The big kids have been varying degrees of delightful and obnoxious, which is just how it goes.
I would have been totally ready for today to be Monday, to get back to our normal “routine” (whatever that means, right now). Except that, tomorrow morning, the kids and I are getting on a plane and heading to Chicago for a week. Which means that I’m running around like a crazy person doing last-minute errands, loads of laundry, and generally trying not to freak out.
It’s not that oh-woe-is-me my life is so bad right now. It’s not. It’s just tiring and chaotic and feeling a little directionless. Just chugging along with the necessities and the errands, and trying to remember to do something fun every now and then.
Sometimes I beat myself up about not doing enough “special” things. I get stuff done, sure. But I feel like I don’t do a good enough job making special memories and marking occasions. Case in point, the 4th of July. We really didn’t end up doing anything, except letting the big kids stay up late to watch the Boston Pops on TV.
I felt terrible about it, wished we had done something fun. But then again, we had gone to a carnival several days earlier, so I get points for that, right? On the 4th, it was hot as balls outside, and threatening thunderstorms. Ellie was sick and cranky and does not tolerate crowds and noise and late bedtimes well. As much as I wanted to do something special, I hadn’t planned anything ahead of time, and we still aren’t involved in our community well enough to have any idea what might be going on.
Alas. Maybe next year?
No, really. I totally remembered to take the fifth consecutive year of DAD photos for Father’s Day. (See years 1, 2, 3, and 4)
Just because I did it THE MORNING OF and still haven’t picked up the prints to put in a frame for M… OK, look, I’m really not as on top of things as I used to be. Can I blame the fact that I have three kids? Sure. Why not.
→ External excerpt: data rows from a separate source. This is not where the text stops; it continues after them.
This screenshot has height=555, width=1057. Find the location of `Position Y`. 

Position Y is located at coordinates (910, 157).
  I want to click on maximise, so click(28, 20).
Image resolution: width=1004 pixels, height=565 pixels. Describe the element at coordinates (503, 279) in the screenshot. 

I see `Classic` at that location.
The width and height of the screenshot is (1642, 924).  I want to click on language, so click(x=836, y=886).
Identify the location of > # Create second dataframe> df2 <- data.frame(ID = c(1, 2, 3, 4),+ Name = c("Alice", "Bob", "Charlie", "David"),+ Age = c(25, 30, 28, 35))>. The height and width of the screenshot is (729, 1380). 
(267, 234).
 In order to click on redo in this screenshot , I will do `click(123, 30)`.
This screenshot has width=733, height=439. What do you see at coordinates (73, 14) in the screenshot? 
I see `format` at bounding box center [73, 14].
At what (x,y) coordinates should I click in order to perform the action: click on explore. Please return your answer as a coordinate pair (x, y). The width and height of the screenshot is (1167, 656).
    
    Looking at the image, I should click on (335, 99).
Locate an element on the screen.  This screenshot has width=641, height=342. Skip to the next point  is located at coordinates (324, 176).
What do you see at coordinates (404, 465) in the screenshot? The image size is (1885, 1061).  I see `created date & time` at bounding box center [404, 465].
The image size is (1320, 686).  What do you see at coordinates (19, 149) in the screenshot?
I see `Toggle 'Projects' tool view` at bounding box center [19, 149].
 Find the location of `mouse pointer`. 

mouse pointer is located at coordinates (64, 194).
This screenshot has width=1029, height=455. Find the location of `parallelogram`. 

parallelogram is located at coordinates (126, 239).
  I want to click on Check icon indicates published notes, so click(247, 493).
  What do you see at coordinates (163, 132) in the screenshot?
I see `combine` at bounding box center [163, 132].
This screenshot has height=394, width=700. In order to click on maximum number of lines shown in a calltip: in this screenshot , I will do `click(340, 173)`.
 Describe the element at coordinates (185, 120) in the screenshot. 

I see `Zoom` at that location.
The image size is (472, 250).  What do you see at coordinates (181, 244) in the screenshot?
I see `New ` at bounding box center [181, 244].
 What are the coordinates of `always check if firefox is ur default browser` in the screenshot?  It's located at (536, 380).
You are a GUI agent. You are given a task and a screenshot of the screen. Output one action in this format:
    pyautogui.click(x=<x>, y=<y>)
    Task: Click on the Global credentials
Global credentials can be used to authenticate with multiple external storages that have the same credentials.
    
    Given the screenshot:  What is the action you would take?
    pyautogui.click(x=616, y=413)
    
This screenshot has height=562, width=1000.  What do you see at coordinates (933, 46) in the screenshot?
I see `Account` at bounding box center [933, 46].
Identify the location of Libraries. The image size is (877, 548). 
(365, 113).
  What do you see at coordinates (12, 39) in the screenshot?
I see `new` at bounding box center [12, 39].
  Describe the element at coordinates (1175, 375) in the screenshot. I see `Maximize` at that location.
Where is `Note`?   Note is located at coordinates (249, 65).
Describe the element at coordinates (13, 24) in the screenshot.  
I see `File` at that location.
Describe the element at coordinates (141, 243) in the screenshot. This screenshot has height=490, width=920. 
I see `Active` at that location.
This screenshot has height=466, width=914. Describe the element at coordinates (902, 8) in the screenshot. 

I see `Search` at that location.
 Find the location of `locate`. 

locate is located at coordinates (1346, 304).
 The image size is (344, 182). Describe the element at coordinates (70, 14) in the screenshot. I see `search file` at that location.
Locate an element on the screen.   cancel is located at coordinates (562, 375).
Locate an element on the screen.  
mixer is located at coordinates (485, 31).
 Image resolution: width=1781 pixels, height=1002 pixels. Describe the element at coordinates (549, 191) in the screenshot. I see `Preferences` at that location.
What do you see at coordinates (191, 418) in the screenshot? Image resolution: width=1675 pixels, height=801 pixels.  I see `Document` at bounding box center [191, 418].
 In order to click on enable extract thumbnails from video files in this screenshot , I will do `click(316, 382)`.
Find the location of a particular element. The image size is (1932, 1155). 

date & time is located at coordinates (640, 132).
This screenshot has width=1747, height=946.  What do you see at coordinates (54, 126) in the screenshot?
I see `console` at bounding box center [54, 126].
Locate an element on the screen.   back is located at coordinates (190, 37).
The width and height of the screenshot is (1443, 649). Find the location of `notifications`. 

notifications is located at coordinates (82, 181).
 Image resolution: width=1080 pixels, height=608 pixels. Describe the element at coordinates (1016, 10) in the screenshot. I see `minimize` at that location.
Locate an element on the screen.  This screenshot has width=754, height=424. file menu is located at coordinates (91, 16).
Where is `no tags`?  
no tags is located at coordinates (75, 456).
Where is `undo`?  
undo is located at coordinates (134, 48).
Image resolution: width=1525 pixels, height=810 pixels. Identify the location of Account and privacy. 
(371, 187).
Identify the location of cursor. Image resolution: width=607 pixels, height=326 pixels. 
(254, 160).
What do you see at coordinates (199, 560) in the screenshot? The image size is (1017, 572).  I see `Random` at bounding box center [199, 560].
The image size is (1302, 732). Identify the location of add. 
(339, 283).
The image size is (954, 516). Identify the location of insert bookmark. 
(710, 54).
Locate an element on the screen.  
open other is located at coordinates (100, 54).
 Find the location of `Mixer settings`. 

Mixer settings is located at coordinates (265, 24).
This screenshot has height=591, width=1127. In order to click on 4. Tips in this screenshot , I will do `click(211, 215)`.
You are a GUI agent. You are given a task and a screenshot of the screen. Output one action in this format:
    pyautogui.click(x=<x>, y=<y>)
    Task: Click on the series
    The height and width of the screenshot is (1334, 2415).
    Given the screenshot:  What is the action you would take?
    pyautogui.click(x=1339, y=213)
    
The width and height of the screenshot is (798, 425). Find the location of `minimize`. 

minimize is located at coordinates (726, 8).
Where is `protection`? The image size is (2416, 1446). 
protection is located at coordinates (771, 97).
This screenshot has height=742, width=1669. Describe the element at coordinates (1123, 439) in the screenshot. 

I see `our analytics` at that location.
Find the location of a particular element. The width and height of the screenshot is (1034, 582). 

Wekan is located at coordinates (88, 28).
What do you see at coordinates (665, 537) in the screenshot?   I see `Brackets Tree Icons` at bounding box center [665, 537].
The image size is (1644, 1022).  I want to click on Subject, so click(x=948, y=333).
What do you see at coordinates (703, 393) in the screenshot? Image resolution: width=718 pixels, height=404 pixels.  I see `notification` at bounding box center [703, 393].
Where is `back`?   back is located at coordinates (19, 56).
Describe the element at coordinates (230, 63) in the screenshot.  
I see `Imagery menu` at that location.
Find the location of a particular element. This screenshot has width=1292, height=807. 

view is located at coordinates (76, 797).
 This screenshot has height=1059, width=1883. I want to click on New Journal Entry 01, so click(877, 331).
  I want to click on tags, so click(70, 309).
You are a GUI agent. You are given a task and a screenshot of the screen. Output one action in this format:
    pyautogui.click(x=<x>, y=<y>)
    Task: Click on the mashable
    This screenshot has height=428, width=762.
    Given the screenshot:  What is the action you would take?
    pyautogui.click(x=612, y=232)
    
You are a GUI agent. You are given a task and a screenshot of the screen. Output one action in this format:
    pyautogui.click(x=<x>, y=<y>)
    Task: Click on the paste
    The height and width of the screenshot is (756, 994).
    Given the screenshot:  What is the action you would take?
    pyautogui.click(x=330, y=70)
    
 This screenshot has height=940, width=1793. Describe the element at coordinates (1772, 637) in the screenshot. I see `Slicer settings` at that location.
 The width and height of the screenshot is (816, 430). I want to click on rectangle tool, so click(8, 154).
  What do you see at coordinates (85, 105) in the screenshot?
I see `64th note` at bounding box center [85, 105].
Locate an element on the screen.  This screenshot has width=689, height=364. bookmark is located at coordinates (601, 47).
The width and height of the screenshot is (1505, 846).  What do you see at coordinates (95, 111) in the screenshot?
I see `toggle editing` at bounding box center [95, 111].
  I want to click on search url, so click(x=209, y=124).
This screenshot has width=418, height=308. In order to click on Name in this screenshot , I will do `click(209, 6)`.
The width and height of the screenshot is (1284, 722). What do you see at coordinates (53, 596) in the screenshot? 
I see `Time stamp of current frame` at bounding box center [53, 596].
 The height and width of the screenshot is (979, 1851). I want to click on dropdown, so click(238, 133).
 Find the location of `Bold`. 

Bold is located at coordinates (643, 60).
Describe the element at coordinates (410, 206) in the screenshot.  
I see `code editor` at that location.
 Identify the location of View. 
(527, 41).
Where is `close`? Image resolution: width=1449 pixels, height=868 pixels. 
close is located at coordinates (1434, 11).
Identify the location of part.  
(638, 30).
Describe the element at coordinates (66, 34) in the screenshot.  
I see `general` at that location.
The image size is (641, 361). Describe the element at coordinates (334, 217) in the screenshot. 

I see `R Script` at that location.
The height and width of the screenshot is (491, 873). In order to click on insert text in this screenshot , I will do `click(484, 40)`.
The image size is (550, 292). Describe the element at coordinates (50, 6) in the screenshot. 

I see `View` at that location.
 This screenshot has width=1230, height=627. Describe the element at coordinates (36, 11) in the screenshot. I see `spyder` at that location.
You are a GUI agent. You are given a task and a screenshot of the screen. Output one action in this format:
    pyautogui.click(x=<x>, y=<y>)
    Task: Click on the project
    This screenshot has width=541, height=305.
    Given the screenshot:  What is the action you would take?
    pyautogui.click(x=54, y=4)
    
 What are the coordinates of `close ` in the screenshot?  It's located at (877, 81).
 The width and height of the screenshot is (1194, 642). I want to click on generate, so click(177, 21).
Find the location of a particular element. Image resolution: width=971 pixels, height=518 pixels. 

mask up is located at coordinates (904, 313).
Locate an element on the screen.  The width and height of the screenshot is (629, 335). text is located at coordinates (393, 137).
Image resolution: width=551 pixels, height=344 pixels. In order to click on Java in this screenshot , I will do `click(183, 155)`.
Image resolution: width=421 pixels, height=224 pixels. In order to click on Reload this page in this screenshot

Frankly, I consider it a minor miracle that I got a shot of Ellie smiling with the “A” visible and facing the right way. She only kept it there for about two seconds at a time, mostly it was tossed behind her by the time I got back to the other side of the quilt with my camera. In the meantime, please ignore the bruise on Rebecca’s cheek and the scrape on Daniel’s nose. It’s been a rough-and-tumble phase in this house, what can I say. I’m calling it “documentary realism.” I could also call it “my amateur Photoshop skills would probably only make it look worse, so I should just leave it.”
At any rate, a late-night Happy Father’s Day to all of the literal and honorary dads out there. Most especially the very real one who lives in this house. We love him to pieces, we are grateful for everything he does, and we’re glad he enjoyed his banana bread and apple juice in bed this morning, even though we know he would have rather just stayed asleep for the entire day.
It’s not that I really wanted to set my alarm for 5:45am on Mother’s Day. Hell, I don’t want to set it for that hour on any day, much less the day I am supposedly allowed to stay in bed and be lavished with attention (which has yet to happen in my 5 Mother’s Days to date).
But hey, if it means seeing my sister-in-law get married, I’ll do it.
Alright, so the hour was a little ridiculous – I had never before heard of a wedding at 8:00 on a Sunday morning. But the weather was lovely, the location was beautiful, and the event could not be beat.
In part to give them something to do during the ceremony (it’s not like we even had chairs to sit in – there were very literally 10 guests, three of whom were my children), the big kids had jobs to do. Rebecca held onto the bride’s bouquet, a practice run for her job as a “helping girl” (flower girl) at my stepsister’s wedding this summer.
And I was so sad when someone corrected Daniel’s pronunciation – I loved that he called himself the “ring barrier” (burier?) instead of ring bearer. I had visions of him running off and hiding the rings behind some kind of obstacle course. But indeed, both kids completed their jobs honorably.
Me? I was the unofficial wedding photographer. I think I did an acceptable job.
It may have been early, but it was a lovely way to spend a morning. And no matter what, I got to hang out with these knuckleheads. Thanks, my goofy ones, for making me your mom.